In 1924, his great nephew, Charles, donated twelve artworks by Bateman to the Victorian government. The pencil sketches were of (Charles) La Trobe's Cottage and its grounds.

Bateman had lived in London where he had been engaged to Anna Mary Howitt the daughter of William and Mary Howitt. When Bateman visited Australia, he stayed initially with Dr Godfrey Howitt, William's brother. Bateman was in the company of his future father-in-law and two brothers of Anna Mary. When William informed Anna Mary, she broke off the engagement by a letter. He decided to stay in Australia. Edward and her older brother, Alfred, remained friends.

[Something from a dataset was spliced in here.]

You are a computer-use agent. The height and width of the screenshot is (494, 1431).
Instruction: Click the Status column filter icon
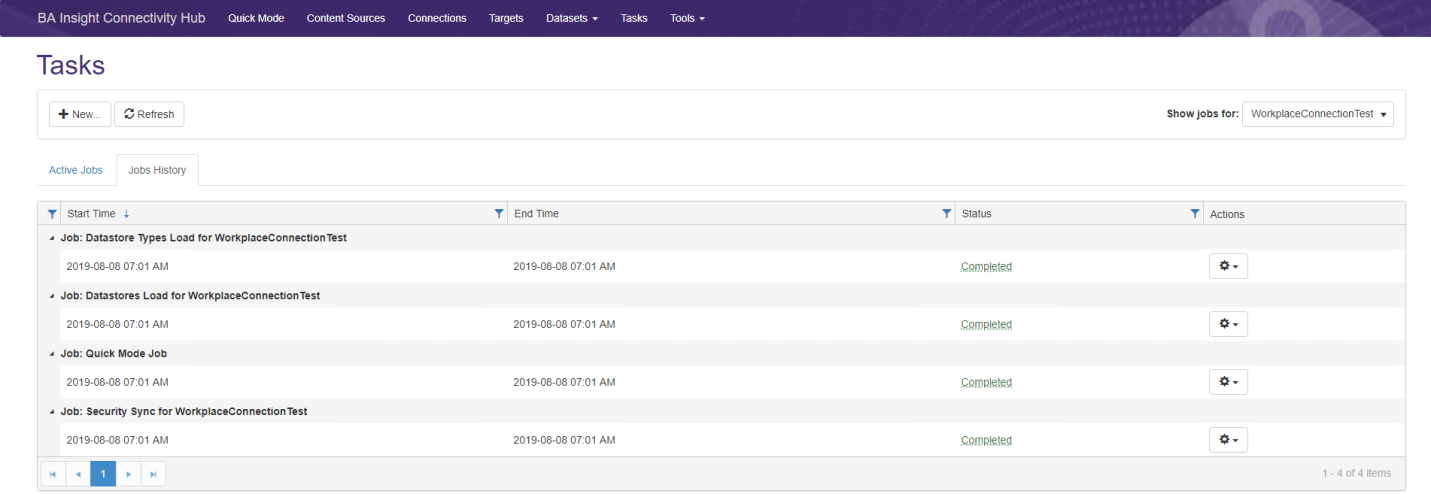(947, 214)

Bateman is attributed with design of the gardens at BarragundaGodrey Howitt's homestead on the Mornington Peninsula; and gardens at both Chatsworth, in the Western Districts, and at Heronswood at . In 1856, Bateman was engaged to redesign the Carlton Gardens in Melbourne. The path layout and other features were built, although limitations on funding for maintenance resulted in frequent criticism.

He died in Rothesay, Scotland, where he had lived after leaving Australia in 1870.